Avv. Annunziata Candida Fusco | Email: info@avvocatofusco.com | Tel. 3397586021
Niente mantenimento al figlio maggiorenne che non si adopera per la ricerca di un lavoro: Cass. ord. 7 ottobre 2022 n. 29264.

Niente mantenimento al figlio maggiorenne che non si adopera per la ricerca di un lavoro: Cass. ord. 7 ottobre 2022 n. 29264.

La vicenda processuale affronta un triste caso di disagio sociale aggravato dal persistere di un retaggio culturale che la stessa giurisprudenza fa fatica a smantellare.

Una ragazza di circa trent’anni, madre di un bambino e con un compagno, a causa delle sue disagiate condizioni economiche, continua ad insistere nella richiesta di mantenimento a lei assegnato, in occasione di divorzio dei suoi genitori, all’età di ventidue anni.

Nel frattempo, avendo interrotto gli studi dopo aver conseguito la licenza media, ha svolto lavori occasionali a nero, a continuato a vivere con la madre nonostante un compagno, pizzaiolo, e un bambino.  

Il padre, onerato del mantenimento, è un disabile, sottoposto ad amministrazione di sostegno: chiede, perciò, la revoca dell’assegno in considerazione del mutare delle circostanze, ossia dell’ inequivocabile dato  del raggiungimento della maggiore età della ragazza, accompagnato dalla mancanza di un “comportamento responsabile e idoneo a rendersi indipendente”.

Mentre la Corte d’Appello di Napoli respinge l’istanza di revoca, la Cassazione accoglie il ricorso del genitore, ritenendo che la corte napoletana ha errato nella sua valutazione delle circostanze.

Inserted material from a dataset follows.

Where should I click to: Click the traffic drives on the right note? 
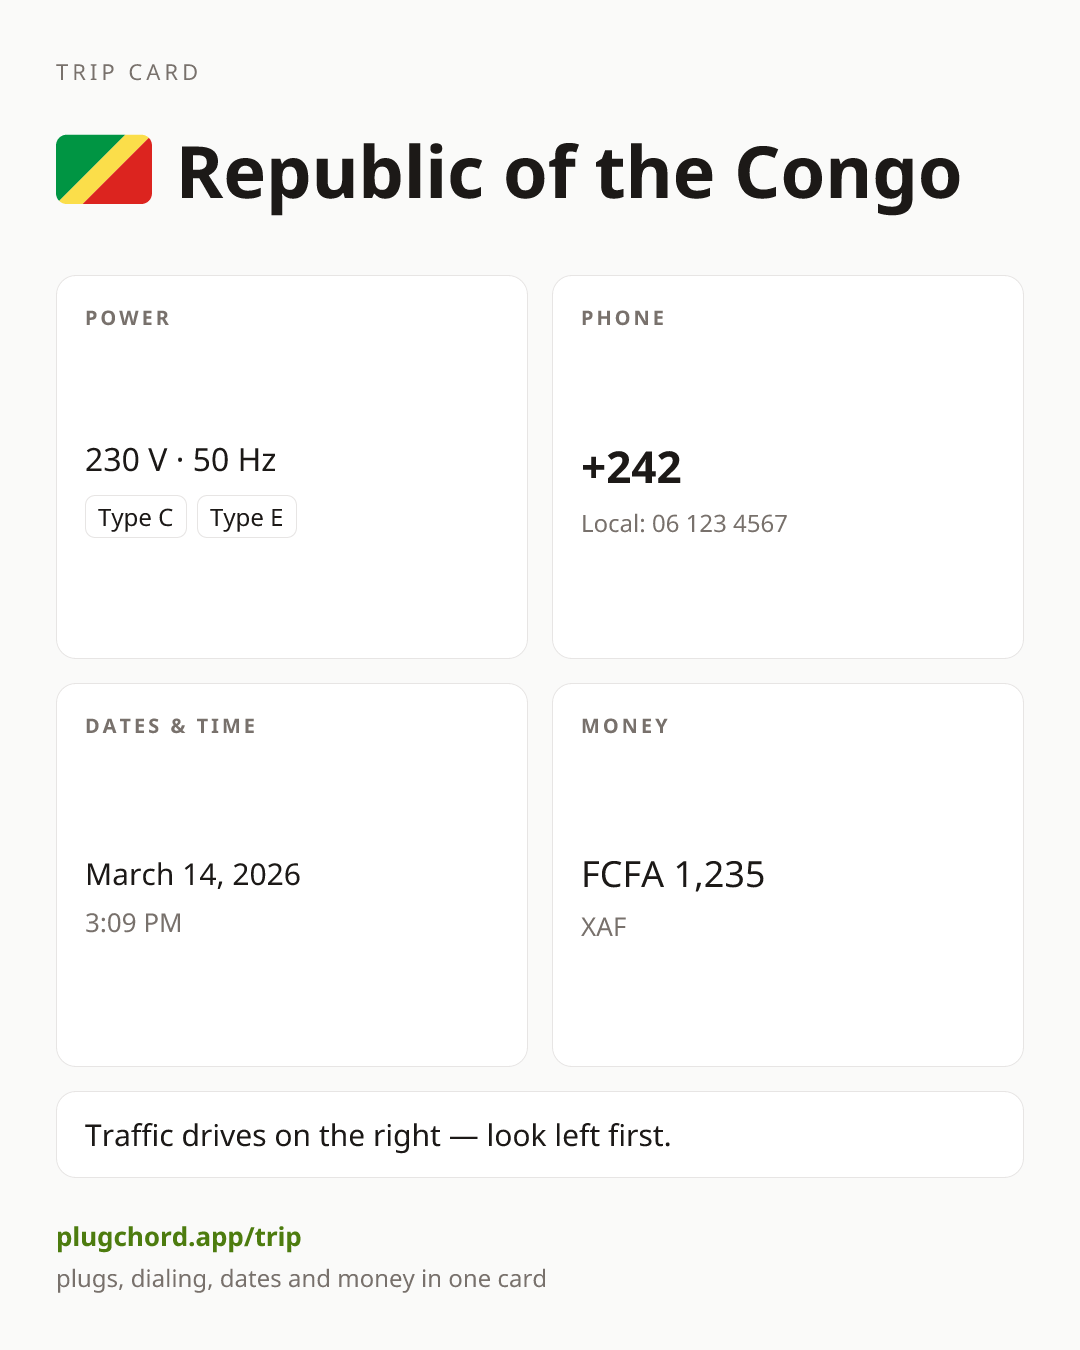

La Cassazione ribadisce il suo orientamento in materia esclusione del diritto al mantenimento del figlio maggiorenne e non economicamente autosufficiente: andranno valutati l’età del figlio, per cui al crescere dell’età sicuramente decresce la possibilità di continuare a percepire l’assegno; l’effettivo raggiungimento di di un livello di competenza tecnica e professionale; il concreto impegno rivolto al reperimento di una occupazione nel mercato del lavoro (Cass. 17183/2020).

Ciò detto, la Corte risolve il caso ad essa sottoposto affermando che la ragazza non si era affatto attivata per la ricerca di una seria occupazione; che anzi, alla soglia dei trent’anni, essendo ormai madre ed avendo un compagno, continuava a vivere con la madre e a pretendere il mantenimento quasi come forma di sussidio sociale laddove invece altre sono le forme di sostegno al reddito in situazioni di disagio.

Anzi, conclude la Corte, “le considerazioni di ordine sociologico a proposito delle condizioni nel mercato del lavoro del meridione d’Italia, non ottengono di motivare la persistenza di un obbligo di mantenimento da parte di un genitore sottoposto ad amministrazione di sostegno per disabilità; esse stesse sarebbero indicative, semmai, della necessità della figlia di far ricorso, con un minimo di responsabilità, agli strumenti di sostegno sociale, in aggiunta alla dedotta condizione di persona non stabilmente occupata in un’attività di lavoro; di contro, un atteggiamento inerziale da questo punto di vista non può essere – neppure astrattamente – riversato sulla persistenza di un diritto al mantenimento di natura indeterminata”.

Degno di rilievo, a mio avviso, il passaggio in cui la Corte chiarisce che, venuto meno il diritto all’assegno di mantenimento, al massimo “resta ferma solo l’obbligazione alimentare, da azionarsi nell’ambito familiare per supplire a ogni più essenziale esigenza di vita dell’individuo bisognoso”.

Insomma, una spinta significativa a sganciarsi da un atteggiamento culturale che vede l’ancoraggio alla famiglia come panacea di tutti i disagi che andrebbero diversamente risolti e guariti.